=== Data ===

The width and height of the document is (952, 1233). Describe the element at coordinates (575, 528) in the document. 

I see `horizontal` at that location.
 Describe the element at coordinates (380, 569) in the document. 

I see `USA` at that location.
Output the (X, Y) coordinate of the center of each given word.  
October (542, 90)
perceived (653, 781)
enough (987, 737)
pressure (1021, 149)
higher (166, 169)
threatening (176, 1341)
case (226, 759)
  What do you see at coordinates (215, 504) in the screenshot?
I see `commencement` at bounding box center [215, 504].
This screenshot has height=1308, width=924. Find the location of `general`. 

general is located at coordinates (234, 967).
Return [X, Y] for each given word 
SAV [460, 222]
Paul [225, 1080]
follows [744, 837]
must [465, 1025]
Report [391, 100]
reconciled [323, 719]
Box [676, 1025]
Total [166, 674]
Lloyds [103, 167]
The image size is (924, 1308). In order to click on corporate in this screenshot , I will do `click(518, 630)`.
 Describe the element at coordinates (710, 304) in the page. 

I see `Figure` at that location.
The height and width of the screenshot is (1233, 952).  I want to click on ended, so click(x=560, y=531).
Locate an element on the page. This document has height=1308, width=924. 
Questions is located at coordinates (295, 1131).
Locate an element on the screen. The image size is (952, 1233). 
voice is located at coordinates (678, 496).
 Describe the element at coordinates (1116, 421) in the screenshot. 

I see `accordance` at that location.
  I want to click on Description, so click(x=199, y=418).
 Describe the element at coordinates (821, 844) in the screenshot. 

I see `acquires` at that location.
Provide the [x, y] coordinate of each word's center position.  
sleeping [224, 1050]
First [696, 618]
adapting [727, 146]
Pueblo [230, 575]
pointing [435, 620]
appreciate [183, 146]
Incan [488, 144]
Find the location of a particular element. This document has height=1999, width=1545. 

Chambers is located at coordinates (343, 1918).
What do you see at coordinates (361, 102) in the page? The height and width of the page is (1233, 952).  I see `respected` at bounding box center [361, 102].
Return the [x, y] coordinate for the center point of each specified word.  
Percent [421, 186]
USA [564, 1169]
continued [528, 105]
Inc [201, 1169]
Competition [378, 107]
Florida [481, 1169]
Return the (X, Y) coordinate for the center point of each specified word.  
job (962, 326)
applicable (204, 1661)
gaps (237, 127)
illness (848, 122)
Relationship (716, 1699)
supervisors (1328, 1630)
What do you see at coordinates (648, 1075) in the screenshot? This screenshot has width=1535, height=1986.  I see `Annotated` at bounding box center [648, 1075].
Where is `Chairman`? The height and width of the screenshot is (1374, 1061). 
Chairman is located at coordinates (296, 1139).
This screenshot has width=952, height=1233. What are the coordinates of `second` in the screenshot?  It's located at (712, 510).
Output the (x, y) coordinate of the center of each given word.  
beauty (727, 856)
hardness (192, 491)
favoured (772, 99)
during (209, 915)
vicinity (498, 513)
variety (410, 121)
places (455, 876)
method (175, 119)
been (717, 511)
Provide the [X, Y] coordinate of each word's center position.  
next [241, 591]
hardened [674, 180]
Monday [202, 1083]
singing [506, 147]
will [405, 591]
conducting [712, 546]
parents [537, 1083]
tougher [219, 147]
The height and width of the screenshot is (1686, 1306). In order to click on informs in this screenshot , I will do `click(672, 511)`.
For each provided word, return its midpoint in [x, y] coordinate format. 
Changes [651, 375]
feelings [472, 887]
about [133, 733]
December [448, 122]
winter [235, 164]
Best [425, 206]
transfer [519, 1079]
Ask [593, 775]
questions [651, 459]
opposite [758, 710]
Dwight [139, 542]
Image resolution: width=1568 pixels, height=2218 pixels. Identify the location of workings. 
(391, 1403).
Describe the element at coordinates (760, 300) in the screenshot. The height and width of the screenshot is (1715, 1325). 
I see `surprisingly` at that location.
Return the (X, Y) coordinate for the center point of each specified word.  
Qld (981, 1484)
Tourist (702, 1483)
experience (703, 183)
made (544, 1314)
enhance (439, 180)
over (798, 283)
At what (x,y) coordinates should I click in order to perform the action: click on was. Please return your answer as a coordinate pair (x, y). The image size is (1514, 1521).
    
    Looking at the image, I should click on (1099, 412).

=== Goal ===
Please arrange the records above as a Markdown table with the columns "Row" and "Line," one numbered row per non-blank line, with blank lines left out.

=== Exercise output ===
| Row | Line |
|---|---|
| 1 | The width and height of the document is (952, 1233). Describe the element at coordinates (575, 528) in the document.  |
| 2 | I see `horizontal` at that location. |
| 3 |  Describe the element at coordinates (380, 569) in the document.  |
| 4 | I see `USA` at that location. |
| 5 | Output the (X, Y) coordinate of the center of each given word.   |
| 6 | October (542, 90) |
| 7 | perceived (653, 781) |
| 8 | enough (987, 737) |
| 9 | pressure (1021, 149) |
| 10 | higher (166, 169) |
| 11 | threatening (176, 1341) |
| 12 | case (226, 759) |
| 13 |   What do you see at coordinates (215, 504) in the screenshot? |
| 14 | I see `commencement` at bounding box center [215, 504]. |
| 15 | This screenshot has height=1308, width=924. Find the location of `general`.  |
| 16 | general is located at coordinates (234, 967). |
| 17 | Return [X, Y] for each given word  |
| 18 | SAV [460, 222] |
| 19 | Paul [225, 1080] |
| 20 | follows [744, 837] |
| 21 | must [465, 1025] |
| 22 | Report [391, 100] |
| 23 | reconciled [323, 719] |
| 24 | Box [676, 1025] |
| 25 | Total [166, 674] |
| 26 | Lloyds [103, 167] |
| 27 | The image size is (924, 1308). In order to click on corporate in this screenshot , I will do `click(518, 630)`. |
| 28 |  Describe the element at coordinates (710, 304) in the page.  |
| 29 | I see `Figure` at that location. |
| 30 | The height and width of the screenshot is (1233, 952).  I want to click on ended, so click(x=560, y=531). |
| 31 | Locate an element on the page. This document has height=1308, width=924.  |
| 32 | Questions is located at coordinates (295, 1131). |
| 33 | Locate an element on the screen. The image size is (952, 1233).  |
| 34 | voice is located at coordinates (678, 496). |
| 35 |  Describe the element at coordinates (1116, 421) in the screenshot.  |
| 36 | I see `accordance` at that location. |
| 37 |   I want to click on Description, so click(x=199, y=418). |
| 38 |  Describe the element at coordinates (821, 844) in the screenshot.  |
| 39 | I see `acquires` at that location. |
| 40 | Provide the [x, y] coordinate of each word's center position.   |
| 41 | sleeping [224, 1050] |
| 42 | First [696, 618] |
| 43 | adapting [727, 146] |
| 44 | Pueblo [230, 575] |
| 45 | pointing [435, 620] |
| 46 | appreciate [183, 146] |
| 47 | Incan [488, 144] |
| 48 | Find the location of a particular element. This document has height=1999, width=1545.  |
| 49 | Chambers is located at coordinates (343, 1918). |
| 50 | What do you see at coordinates (361, 102) in the page? The height and width of the page is (1233, 952).  I see `respected` at bounding box center [361, 102]. |
| 51 | Return the [x, y] coordinate for the center point of each specified word.   |
| 52 | Percent [421, 186] |
| 53 | USA [564, 1169] |
| 54 | continued [528, 105] |
| 55 | Inc [201, 1169] |
| 56 | Competition [378, 107] |
| 57 | Florida [481, 1169] |
| 58 | Return the (X, Y) coordinate for the center point of each specified word.   |
| 59 | job (962, 326) |
| 60 | applicable (204, 1661) |
| 61 | gaps (237, 127) |
| 62 | illness (848, 122) |
| 63 | Relationship (716, 1699) |
| 64 | supervisors (1328, 1630) |
| 65 | What do you see at coordinates (648, 1075) in the screenshot? This screenshot has width=1535, height=1986.  I see `Annotated` at bounding box center [648, 1075]. |
| 66 | Where is `Chairman`? The height and width of the screenshot is (1374, 1061).  |
| 67 | Chairman is located at coordinates (296, 1139). |
| 68 | This screenshot has width=952, height=1233. What are the coordinates of `second` in the screenshot?  It's located at (712, 510). |
| 69 | Output the (x, y) coordinate of the center of each given word.   |
| 70 | beauty (727, 856) |
| 71 | hardness (192, 491) |
| 72 | favoured (772, 99) |
| 73 | during (209, 915) |
| 74 | vicinity (498, 513) |
| 75 | variety (410, 121) |
| 76 | places (455, 876) |
| 77 | method (175, 119) |
| 78 | been (717, 511) |
| 79 | Provide the [X, Y] coordinate of each word's center position.   |
| 80 | next [241, 591] |
| 81 | hardened [674, 180] |
| 82 | Monday [202, 1083] |
| 83 | singing [506, 147] |
| 84 | will [405, 591] |
| 85 | conducting [712, 546] |
| 86 | parents [537, 1083] |
| 87 | tougher [219, 147] |
| 88 | The height and width of the screenshot is (1686, 1306). In order to click on informs in this screenshot , I will do `click(672, 511)`. |
| 89 | For each provided word, return its midpoint in [x, y] coordinate format.  |
| 90 | Changes [651, 375] |
| 91 | feelings [472, 887] |
| 92 | about [133, 733] |
| 93 | December [448, 122] |
| 94 | winter [235, 164] |
| 95 | Best [425, 206] |
| 96 | transfer [519, 1079] |
| 97 | Ask [593, 775] |
| 98 | questions [651, 459] |
| 99 | opposite [758, 710] |
| 100 | Dwight [139, 542] |
| 101 | Image resolution: width=1568 pixels, height=2218 pixels. Identify the location of workings.  |
| 102 | (391, 1403). |
| 103 | Describe the element at coordinates (760, 300) in the screenshot. The height and width of the screenshot is (1715, 1325).  |
| 104 | I see `surprisingly` at that location. |
| 105 | Return the (X, Y) coordinate for the center point of each specified word.   |
| 106 | Qld (981, 1484) |
| 107 | Tourist (702, 1483) |
| 108 | experience (703, 183) |
| 109 | made (544, 1314) |
| 110 | enhance (439, 180) |
| 111 | over (798, 283) |
| 112 | At what (x,y) coordinates should I click in order to perform the action: click on was. Please return your answer as a coordinate pair (x, y). The image size is (1514, 1521). |
| 113 |     Looking at the image, I should click on (1099, 412). |